(Beginning of Information)

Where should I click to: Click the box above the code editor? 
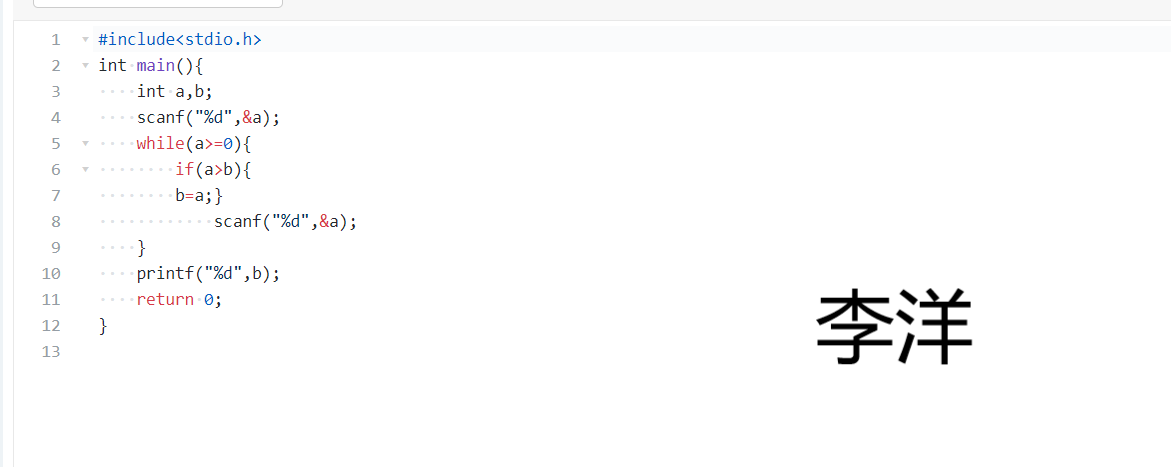pyautogui.click(x=158, y=3)
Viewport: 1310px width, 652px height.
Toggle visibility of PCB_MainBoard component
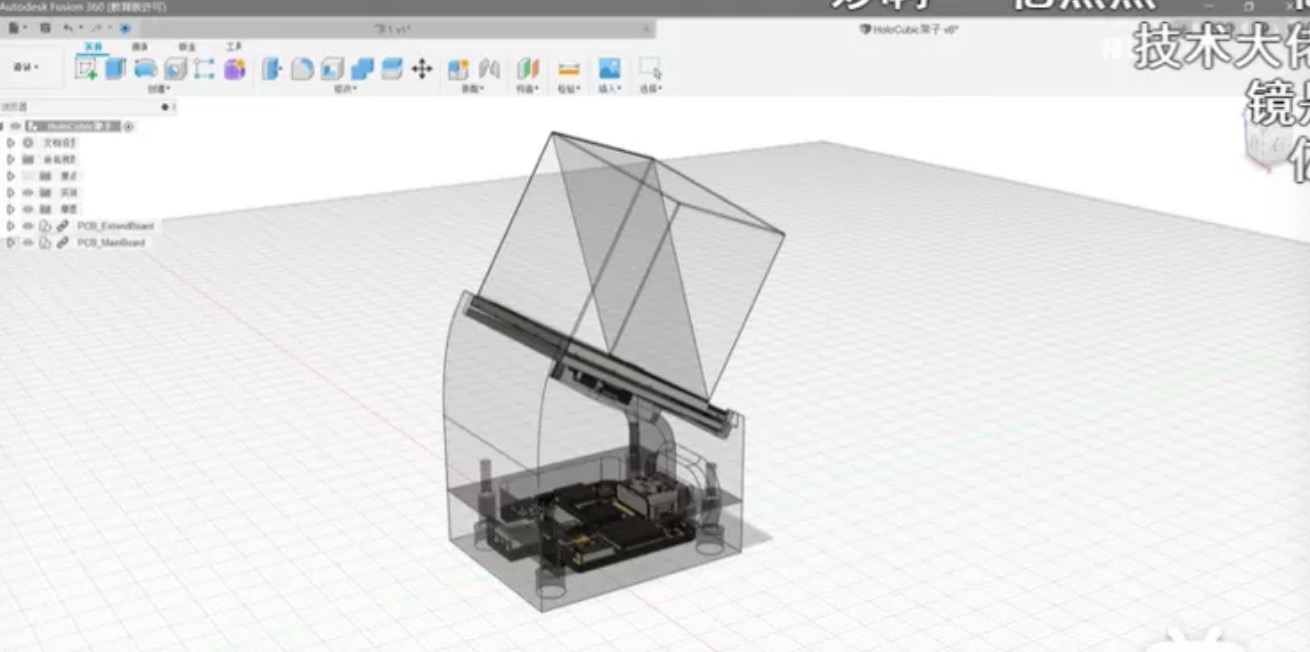(28, 243)
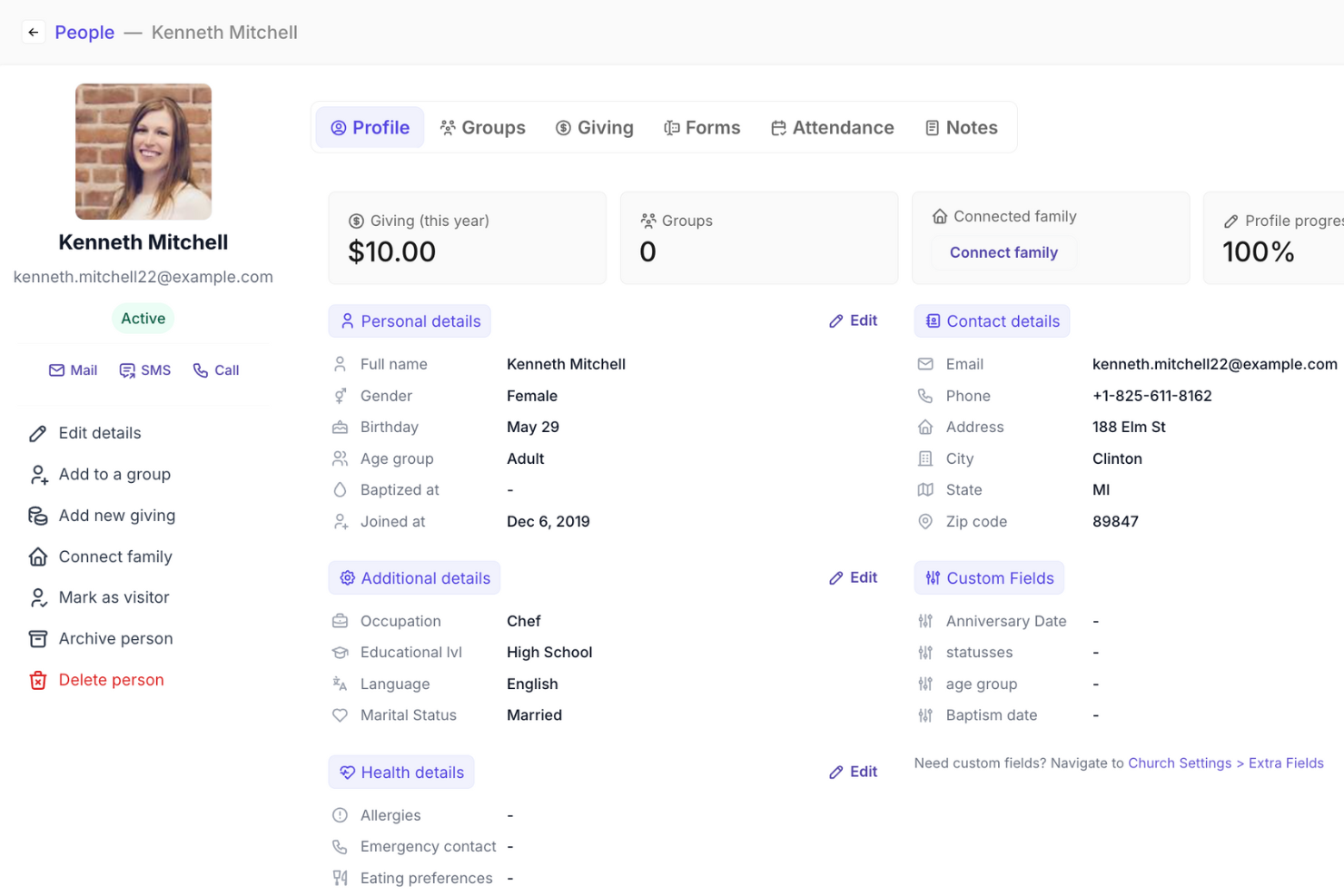
Task: Select the Add to a group icon
Action: coord(37,474)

(End of Information)

Task to carry out:
Reproduce the data above exactly, leaving out any picture in it.

Response:
Where should I click to: Click the box above the code editor? 
pyautogui.click(x=158, y=3)
Viewport: 1310px width, 652px height.
Toggle visibility of PCB_MainBoard component
(28, 243)
Task: Select the Add to a group icon
Action: coord(37,474)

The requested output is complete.